Instruction A:
Reproduce everything in the Greg Forster interview from "Earlier this year" down to "a Calvinistic position.".
Instruction B:
For each statement, say yes or no to whether the Greg Forster interview supports it, and quote the words that decide it: (i) Forster was a deist when he began work on his thesis; (ii) the Southern Baptist statement was written by a single seminary professor; (iii) Forster grew up inside the church.

=== Given passage ===

Earlier this year I read through Greg Forster’s, The Joy of Calvinism: Knowing God’s Personal, Unconditional, Irresistible, Unbreakable Love (Crossway, 2012). I enjoyed the book immensely and would recommend it as a very good primer for a historical understanding of Calvinistic soteriology.

Part of Forster’s argument in The Joy of Calvinism is that it would be prudent for Calvinists to become more sensitive to the way key terms of the debate are used today, as opposed to the way they were used during the 16th century Reformation debate. As such, I have invited Forster to give me his thoughts on, “A Statement of Traditional Southern Baptist Understanding of God’s Plan of Salvation” – a work by a group of Southern Baptist church and seminary leaders that decidedly holds a different view of salvation than a Calvinistic position.

Greg, Thank you for allowing me to interview you for this blog. First, so that I might introduce you to my readers, please talk some about the subject of your PhD dissertation.

That’s sort of the academic version of asking me for my personal testimony – and in my case the two are linked because my dissertation work was instrumental to my conversion. I was raised outside the church and was a deist at the time I started working on my thesis. I wanted to write about the reconciliation of religion and politics in the context of religious freedom – how do we maintain a moral order in society if we don’t share a religion? That has always struck me as the key question of our time. I wanted to explore how we could morally justify enforcing the basic rules of social life (don’t kill, don’t steal, keep your promises, help your neighbors) in terms that people of different faiths could all agree on with a clear conscience and fidelity to their beliefs. Well, the short version is that in order to do this I had to read a lot of Christian writing, and it challenged all my highly cherished intellectual prejudices. God used that as the central way in which I came to realize the truth of Christianity.

=== The data ===

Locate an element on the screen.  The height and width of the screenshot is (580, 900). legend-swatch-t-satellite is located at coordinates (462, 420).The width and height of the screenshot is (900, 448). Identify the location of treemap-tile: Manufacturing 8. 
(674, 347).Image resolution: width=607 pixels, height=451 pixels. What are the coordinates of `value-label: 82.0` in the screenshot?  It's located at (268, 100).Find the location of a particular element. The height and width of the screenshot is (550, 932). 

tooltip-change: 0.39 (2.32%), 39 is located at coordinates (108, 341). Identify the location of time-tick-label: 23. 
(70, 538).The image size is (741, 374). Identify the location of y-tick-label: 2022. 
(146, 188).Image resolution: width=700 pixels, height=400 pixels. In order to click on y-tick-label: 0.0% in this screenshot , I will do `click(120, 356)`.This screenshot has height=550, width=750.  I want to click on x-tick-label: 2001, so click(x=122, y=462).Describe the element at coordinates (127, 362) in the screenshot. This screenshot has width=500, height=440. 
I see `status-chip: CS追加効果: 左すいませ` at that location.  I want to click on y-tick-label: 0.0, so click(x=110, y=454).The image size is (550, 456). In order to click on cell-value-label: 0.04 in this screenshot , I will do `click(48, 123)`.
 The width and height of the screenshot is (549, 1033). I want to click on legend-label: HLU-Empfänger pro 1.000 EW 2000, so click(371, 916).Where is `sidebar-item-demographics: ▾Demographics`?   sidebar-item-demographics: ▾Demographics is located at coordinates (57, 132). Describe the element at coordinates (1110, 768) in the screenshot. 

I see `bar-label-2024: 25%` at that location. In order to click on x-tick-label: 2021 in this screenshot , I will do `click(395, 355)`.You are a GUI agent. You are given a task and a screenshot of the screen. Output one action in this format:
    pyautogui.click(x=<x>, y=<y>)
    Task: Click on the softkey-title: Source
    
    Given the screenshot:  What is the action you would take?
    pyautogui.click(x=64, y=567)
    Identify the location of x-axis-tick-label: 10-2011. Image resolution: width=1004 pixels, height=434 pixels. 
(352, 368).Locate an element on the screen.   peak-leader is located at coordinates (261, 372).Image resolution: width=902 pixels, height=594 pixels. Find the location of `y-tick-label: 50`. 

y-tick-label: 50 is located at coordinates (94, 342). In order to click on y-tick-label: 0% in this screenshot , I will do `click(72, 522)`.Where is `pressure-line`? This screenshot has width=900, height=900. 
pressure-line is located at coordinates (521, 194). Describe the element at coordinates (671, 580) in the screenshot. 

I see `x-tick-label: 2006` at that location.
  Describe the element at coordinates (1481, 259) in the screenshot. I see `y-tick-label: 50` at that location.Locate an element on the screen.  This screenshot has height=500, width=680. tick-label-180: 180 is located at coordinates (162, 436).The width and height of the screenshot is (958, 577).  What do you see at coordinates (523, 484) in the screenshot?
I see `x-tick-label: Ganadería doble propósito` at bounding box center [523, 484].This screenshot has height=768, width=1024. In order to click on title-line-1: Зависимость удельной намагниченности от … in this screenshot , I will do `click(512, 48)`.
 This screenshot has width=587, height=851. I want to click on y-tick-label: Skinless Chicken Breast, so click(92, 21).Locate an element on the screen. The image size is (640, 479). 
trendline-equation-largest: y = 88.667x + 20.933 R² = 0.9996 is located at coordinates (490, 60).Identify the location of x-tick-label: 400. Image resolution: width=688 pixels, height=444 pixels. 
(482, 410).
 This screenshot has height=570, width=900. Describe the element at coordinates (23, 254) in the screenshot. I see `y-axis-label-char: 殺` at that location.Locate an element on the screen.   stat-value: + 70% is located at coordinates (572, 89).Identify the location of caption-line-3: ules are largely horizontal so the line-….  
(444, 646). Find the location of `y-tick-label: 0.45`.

===

Exercise response A:
Earlier this year I read through Greg Forster’s, The Joy of Calvinism: Knowing God’s Personal, Unconditional, Irresistible, Unbreakable Love (Crossway, 2012). I enjoyed the book immensely and would recommend it as a very good primer for a historical understanding of Calvinistic soteriology.

Part of Forster’s argument in The Joy of Calvinism is that it would be prudent for Calvinists to become more sensitive to the way key terms of the debate are used today, as opposed to the way they were used during the 16th century Reformation debate. As such, I have invited Forster to give me his thoughts on, “A Statement of Traditional Southern Baptist Understanding of God’s Plan of Salvation” – a work by a group of Southern Baptist church and seminary leaders that decidedly holds a different view of salvation than a Calvinistic position.

Exercise response B:
(i) Yes: "was a deist at the time I started working on my thesis"
(ii) No: "a work by a group of Southern Baptist church and seminary leaders"
(iii) No: "I was raised outside the church"